I have looked at Miley's pictures several times and she is such a beautiful little girl! She looks just like you!!!
I know what you mean about wondering what they would have looked like as they grow. Wondering what they would sound like and how they would grow up knowing they were so very loved.
I pray that Miley sends you a little brother or sister real soon. Not to replace her but to help you love with that part of your heart all over again. Baby Angels are very special and I know that she is taking very good care of Mommy and Daddy!!!

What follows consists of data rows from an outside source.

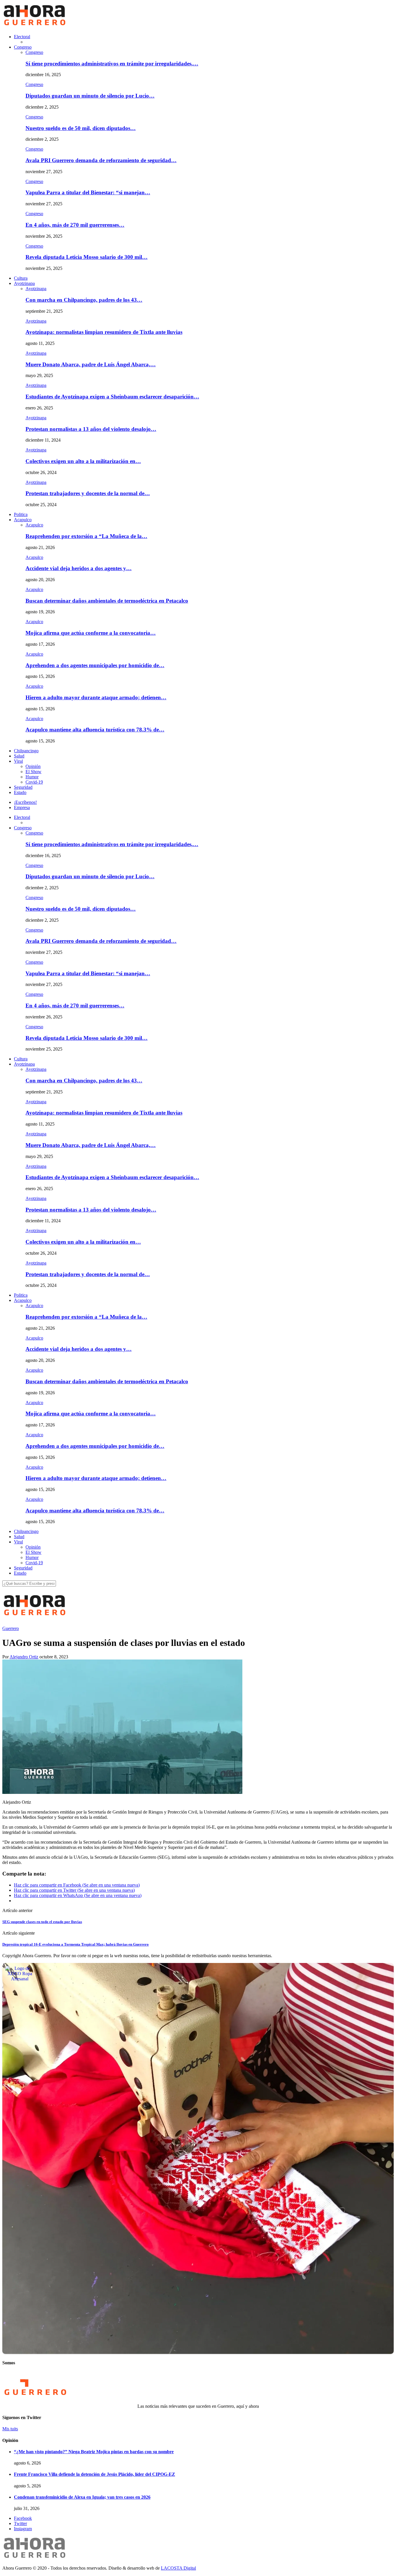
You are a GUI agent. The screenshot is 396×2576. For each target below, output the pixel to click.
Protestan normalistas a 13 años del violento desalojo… (91, 429)
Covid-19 (34, 782)
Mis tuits (10, 2428)
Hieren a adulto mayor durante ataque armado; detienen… (96, 697)
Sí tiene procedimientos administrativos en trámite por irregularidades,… (112, 64)
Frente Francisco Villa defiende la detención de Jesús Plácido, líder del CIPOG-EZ (94, 2474)
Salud (19, 755)
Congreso (23, 47)
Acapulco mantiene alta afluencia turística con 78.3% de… (95, 730)
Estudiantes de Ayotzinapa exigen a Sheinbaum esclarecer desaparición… (112, 397)
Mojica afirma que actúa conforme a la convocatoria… (91, 633)
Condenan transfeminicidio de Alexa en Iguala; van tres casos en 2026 (82, 2497)
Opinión (33, 766)
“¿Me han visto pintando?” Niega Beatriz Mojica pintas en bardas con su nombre (94, 2451)
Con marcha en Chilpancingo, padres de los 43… (84, 300)
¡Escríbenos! (25, 802)
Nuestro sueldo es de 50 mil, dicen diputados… (81, 128)
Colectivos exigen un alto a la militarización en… (83, 461)
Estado (20, 792)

Thank you for joining this community!
Rachel
My little angels name is Miley. She was born on the 25th January 2009. It was a very long and painful induced labour but I was told over and over that all was fine, and it was until her little head was born. Once her head had come out the midwife reached down to unloop the cord wrapped around her tiny little neck, she found it was "too tight" and told the doctor so. He stood there with his arms folded and did and said nothing. I felt two bit jolts and my partner who was watching her later told me it was her gasping for air. For some reason the midwife and doctor waited 6 minutes before they decided to pull her out. By this time she was gone. I watched them pump on her tiny little chest and stick her with an adrenalin needle in her still heart. They did this for about 20 minutes but it was too late. He then put our little girl on my chest and said "this baby is dead, sorry" and pretended to wipe his eyes. We got to spend a few hours with our baby but it should have been alot longer. To this day I struggle to look at other mothers with their precious little bundles of joy without thinking, gee i wonder if Miley would look like that or simply crying!! We are trying for another little one but its not so easy. I will love our little girl forever and will never ever stop thinking of her!!! My heart goes out to all you other ladies who feel the same way as me. Take care. Marina.
I am so sorry for your loss.......
Just know he is an angel watching over you and your family!
I am so sorry for all of you. I will Pray for you Tricia. There are no words that can make it go away. My story: I am a mother of 5. I had had my 4th child and unexpectedly found ourselves pregnant again. I was so hesitant and don;t really think I fully accepted him until October 1st of last year I found out he was a boy..(not that I cared, I would of been happy either way). I went shopping. Everything I thought looked great. I had a little spotting but nothing big.. They suddenly the morning of 10/7/08 changed everything. my water broke.. I knew being an RN that he would not make it.. My heart broke too.. The ambulance came and took me to the hospital where I saw it in their eyes. I was told I would have to deliver..I was 18 weeks. I prayed he would go to heaven so he would not have any pain.. I labored painlessly for hours.. (they gave me an epidural, that actually worked). I delivered my perfect son at 10:22 pm he weighed 6.5 ounces and was 8.5 inches long.. I held him for hours.. It will be 1 year on Wednesday and we will be in Disney World. I am now pregnant with number 6 and cherishing every minute of it.. MY son's name was Cooper Earl, after my grandfathers. I won't celebrat this baby until 28 weeks. Feb 12,2010. I will celebrate my family all of it.. God Bless..
tricia i had the same experience. I had my angel in the almost in the same way.my angel was born as if theres nothing wrong. just pray it really helps a lot. what happened to us is a very painful but god has better plans maybe soon he'll give us a stronger baby.. which we cant take care until our hair turs to gray just pray tricia.your angel willl not like it if she sees you crying. They know how much we love them though were not able to hug them that long.
Tricia, share when you are ready. Just remember we are all here for you and you will never have to face this alone. Let the tears flow, cry as often as you need. Believe me I did not know it was humanly possible to cry so much.
You are such a strong and brave woman. You will forever be in my prayers!